▶ [Work required]: Below are entries; print them exactly from the first line through the one containing "This screenshot has height=782, width=1080.".

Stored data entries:
___

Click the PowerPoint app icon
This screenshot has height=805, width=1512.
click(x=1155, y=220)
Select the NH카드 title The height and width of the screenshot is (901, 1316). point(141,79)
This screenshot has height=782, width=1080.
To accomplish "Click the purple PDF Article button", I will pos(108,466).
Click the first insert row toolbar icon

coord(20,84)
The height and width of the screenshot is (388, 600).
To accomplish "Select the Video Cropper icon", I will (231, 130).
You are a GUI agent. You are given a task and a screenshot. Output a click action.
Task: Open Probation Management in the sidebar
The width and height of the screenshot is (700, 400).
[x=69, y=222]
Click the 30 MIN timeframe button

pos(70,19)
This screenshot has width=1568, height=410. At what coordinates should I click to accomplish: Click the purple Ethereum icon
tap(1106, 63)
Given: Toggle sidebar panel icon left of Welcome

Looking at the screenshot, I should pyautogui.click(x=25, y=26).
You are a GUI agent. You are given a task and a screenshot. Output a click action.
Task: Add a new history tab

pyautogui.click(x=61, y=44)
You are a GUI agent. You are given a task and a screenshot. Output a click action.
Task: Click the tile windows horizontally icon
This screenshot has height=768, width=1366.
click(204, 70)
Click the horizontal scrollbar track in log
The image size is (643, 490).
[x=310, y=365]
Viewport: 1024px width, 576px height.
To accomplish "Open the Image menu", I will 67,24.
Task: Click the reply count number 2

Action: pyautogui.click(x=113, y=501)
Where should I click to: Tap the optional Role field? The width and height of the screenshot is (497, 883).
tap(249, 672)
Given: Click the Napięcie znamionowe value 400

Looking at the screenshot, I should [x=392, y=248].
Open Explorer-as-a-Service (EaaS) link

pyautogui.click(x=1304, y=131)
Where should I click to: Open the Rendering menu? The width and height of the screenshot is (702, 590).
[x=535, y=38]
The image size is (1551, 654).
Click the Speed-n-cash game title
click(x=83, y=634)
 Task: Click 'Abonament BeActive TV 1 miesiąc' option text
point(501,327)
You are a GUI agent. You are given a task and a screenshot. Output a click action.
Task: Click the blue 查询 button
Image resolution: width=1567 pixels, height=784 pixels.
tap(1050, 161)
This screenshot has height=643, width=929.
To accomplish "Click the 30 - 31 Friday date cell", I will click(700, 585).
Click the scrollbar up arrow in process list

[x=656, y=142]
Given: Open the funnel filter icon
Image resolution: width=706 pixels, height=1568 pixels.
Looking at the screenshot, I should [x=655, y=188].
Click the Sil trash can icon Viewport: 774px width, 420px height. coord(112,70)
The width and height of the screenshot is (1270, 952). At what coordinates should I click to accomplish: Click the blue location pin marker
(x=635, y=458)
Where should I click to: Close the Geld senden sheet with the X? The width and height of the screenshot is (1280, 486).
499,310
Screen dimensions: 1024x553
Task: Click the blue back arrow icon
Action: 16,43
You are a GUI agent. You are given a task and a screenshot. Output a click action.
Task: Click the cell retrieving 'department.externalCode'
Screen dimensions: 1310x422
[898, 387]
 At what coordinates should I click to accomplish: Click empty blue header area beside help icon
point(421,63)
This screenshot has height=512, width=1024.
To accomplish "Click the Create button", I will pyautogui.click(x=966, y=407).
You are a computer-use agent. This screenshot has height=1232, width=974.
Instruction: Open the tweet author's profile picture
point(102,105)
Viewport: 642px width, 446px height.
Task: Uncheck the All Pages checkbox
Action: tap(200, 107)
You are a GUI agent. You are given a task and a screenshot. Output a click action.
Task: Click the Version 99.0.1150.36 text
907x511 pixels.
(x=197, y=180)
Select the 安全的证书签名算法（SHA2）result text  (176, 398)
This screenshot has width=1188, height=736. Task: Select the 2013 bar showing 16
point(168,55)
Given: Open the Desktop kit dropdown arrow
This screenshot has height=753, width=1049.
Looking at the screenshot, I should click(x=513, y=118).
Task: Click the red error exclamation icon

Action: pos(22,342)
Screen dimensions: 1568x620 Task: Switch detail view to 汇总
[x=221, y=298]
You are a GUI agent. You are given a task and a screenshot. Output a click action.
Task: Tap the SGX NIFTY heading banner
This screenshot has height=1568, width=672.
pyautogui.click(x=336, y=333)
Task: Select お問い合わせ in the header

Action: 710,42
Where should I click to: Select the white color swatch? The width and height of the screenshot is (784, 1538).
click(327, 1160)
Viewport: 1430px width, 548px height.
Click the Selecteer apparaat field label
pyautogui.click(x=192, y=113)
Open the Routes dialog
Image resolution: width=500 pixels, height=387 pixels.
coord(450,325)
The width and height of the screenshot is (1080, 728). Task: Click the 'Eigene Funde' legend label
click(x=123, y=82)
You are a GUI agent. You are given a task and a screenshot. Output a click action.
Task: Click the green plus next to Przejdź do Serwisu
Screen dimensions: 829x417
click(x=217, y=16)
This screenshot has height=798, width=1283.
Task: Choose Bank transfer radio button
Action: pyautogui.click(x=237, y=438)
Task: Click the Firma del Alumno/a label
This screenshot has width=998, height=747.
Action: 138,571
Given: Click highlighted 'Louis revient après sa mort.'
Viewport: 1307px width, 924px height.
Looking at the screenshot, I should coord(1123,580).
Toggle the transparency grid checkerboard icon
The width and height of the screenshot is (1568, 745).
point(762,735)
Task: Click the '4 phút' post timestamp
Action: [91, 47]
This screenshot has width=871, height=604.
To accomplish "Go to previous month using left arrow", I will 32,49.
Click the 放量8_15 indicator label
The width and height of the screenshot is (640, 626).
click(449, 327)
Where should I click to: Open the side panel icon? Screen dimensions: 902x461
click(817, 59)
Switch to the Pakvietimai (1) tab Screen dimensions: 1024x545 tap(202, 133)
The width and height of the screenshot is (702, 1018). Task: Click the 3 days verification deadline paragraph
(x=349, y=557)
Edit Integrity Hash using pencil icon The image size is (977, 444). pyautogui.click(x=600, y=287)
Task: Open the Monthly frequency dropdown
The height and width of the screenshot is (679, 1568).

___

▶ [Task result]:
Click the PowerPoint app icon
This screenshot has height=805, width=1512.
click(x=1155, y=220)
Select the NH카드 title The height and width of the screenshot is (901, 1316). point(141,79)
This screenshot has height=782, width=1080.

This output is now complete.